══ Texto fornecido ══

Responder a esta pergunta após a recente extinção do Ministério do Trabalho e do Emprego, depois de 88 anos de atividade ininterrupta, pode levar a um texto em tom de obituário. O Ministério do Trabalho – que existiu em diferentes conjunturas políticas e sobreviveu até mesmo à Ditadura Civil-Militar (1964-1988) – teve suas atribuições reduzidas e distribuídas entre outras pastas ministeriais em janeiro de 2019.
A morte do Ministério do Trabalho, escondida por uma retórica de que a gestão eficiente da coisa pública se daria pela diminuição do Estado, é, na verdade, resultado do ataque ao trabalho e a uma cultura de defesa de direitos trabalhistas já arraigada na sociedade brasileira há muitas décadas. A despeito do tom de obituário, é importante entender como o conhecimento histórico interpreta a criação do Ministério, seja para se perceber o que se perdeu ou para se exigir seu retorno.
Em 26 de novembro de 1930, quando Getúlio Vargas assinou o Decreto nº 19.433 para a criação do Ministério do Trabalho, Indústria e Comércio, apenas 23 dias eram transcorridos desde o início de seu governo. Não por acaso, o primeiro titular da pasta, Lindolfo Collor, o apelidou de “Ministério da Revolução”, dada sua importância estratégica para o projeto político do novo governo.

═══

- Lista de exercícios:
1. Liste todas as indicações de data que contêm ano e aparecem no texto sobre o Ministério do Trabalho.
2. Segundo o texto sobre o Ministério do Trabalho, qual decreto Getúlio Vargas assinou para criar o Ministério do Trabalho, Indústria e Comércio?

══ Registros de dados ══

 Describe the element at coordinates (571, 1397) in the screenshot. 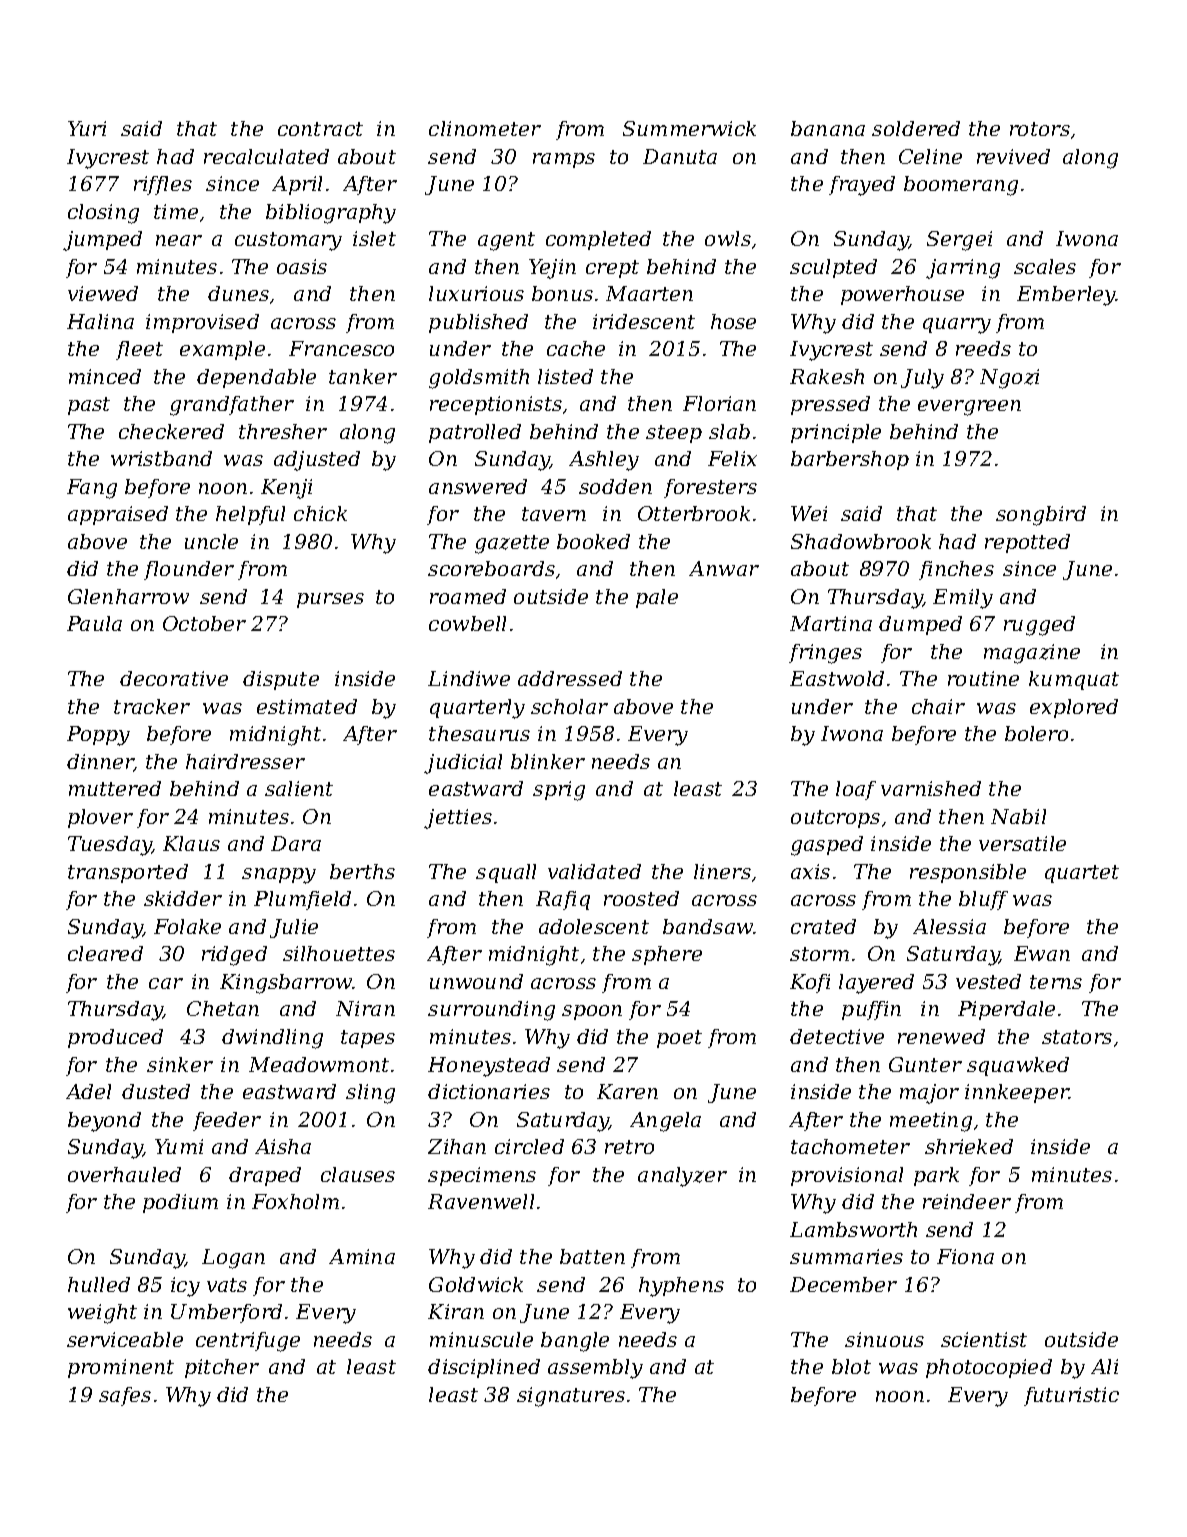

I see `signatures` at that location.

═══
══ Registros de dados ══

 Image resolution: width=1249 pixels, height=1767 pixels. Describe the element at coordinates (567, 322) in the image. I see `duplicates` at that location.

═══

- Resultados finais:
1. 1964-1988; janeiro de 2019; 26 de novembro de 1930

2. O Decreto nº 19.433.